_The problem_
The answer should be each line from the entries below that has the word "souffrent" in it.

_Entries supplied_
=== Section Start ===

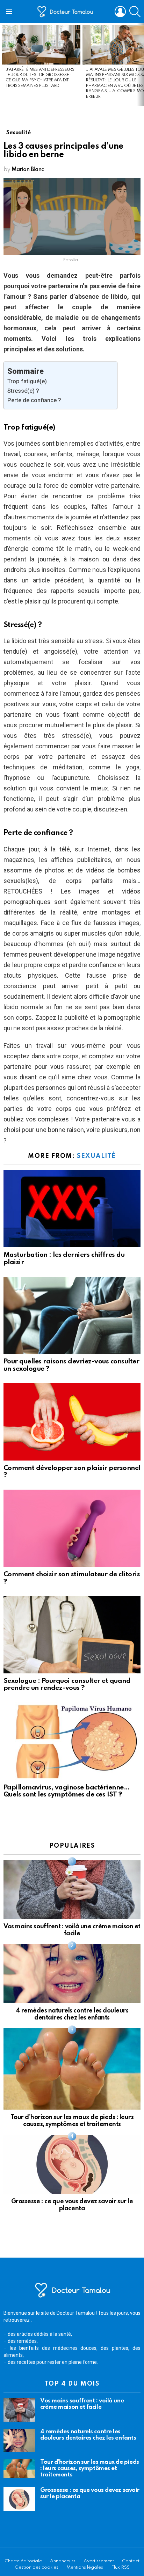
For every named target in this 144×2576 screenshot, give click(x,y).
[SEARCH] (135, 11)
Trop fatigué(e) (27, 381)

=== Section End ===
=== Section Start ===

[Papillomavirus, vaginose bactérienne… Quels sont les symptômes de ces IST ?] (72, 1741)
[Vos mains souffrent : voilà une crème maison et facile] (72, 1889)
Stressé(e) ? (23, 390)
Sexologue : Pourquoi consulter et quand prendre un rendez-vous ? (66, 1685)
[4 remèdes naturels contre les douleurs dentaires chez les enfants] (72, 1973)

=== Section End ===
=== Section Start ===

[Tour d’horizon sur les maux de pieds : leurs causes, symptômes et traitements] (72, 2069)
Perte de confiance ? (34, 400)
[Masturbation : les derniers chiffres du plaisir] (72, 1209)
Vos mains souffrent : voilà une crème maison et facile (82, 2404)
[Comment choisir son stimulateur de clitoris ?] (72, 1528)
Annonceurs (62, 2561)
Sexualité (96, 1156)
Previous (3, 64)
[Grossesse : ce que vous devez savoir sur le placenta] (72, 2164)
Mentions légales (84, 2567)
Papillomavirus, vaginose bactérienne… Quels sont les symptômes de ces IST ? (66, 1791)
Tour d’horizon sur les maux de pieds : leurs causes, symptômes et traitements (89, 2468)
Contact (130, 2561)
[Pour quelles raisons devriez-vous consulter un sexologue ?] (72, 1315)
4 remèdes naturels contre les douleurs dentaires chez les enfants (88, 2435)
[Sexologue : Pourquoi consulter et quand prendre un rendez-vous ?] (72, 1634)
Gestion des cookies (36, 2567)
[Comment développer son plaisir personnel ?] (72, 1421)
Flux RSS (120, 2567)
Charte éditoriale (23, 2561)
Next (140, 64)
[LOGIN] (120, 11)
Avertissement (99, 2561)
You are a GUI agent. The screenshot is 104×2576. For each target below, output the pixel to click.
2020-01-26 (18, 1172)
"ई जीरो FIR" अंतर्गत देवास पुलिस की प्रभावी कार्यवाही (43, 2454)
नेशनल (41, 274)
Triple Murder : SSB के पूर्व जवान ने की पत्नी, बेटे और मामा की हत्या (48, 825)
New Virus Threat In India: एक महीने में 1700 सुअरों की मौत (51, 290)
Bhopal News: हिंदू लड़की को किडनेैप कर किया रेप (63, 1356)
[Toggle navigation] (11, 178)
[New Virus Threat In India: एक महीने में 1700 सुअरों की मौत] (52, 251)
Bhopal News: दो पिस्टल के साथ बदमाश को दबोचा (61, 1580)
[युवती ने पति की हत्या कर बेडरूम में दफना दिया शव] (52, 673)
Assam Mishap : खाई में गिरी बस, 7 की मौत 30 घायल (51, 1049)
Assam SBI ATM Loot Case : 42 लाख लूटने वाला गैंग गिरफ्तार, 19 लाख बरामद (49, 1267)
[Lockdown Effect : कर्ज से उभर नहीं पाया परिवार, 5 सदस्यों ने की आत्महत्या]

=== Section End ===

_Answer to this exercise_
[Vos mains souffrent : voilà une crème maison et facile] (72, 1889)
Vos mains souffrent : voilà une crème maison et facile (82, 2404)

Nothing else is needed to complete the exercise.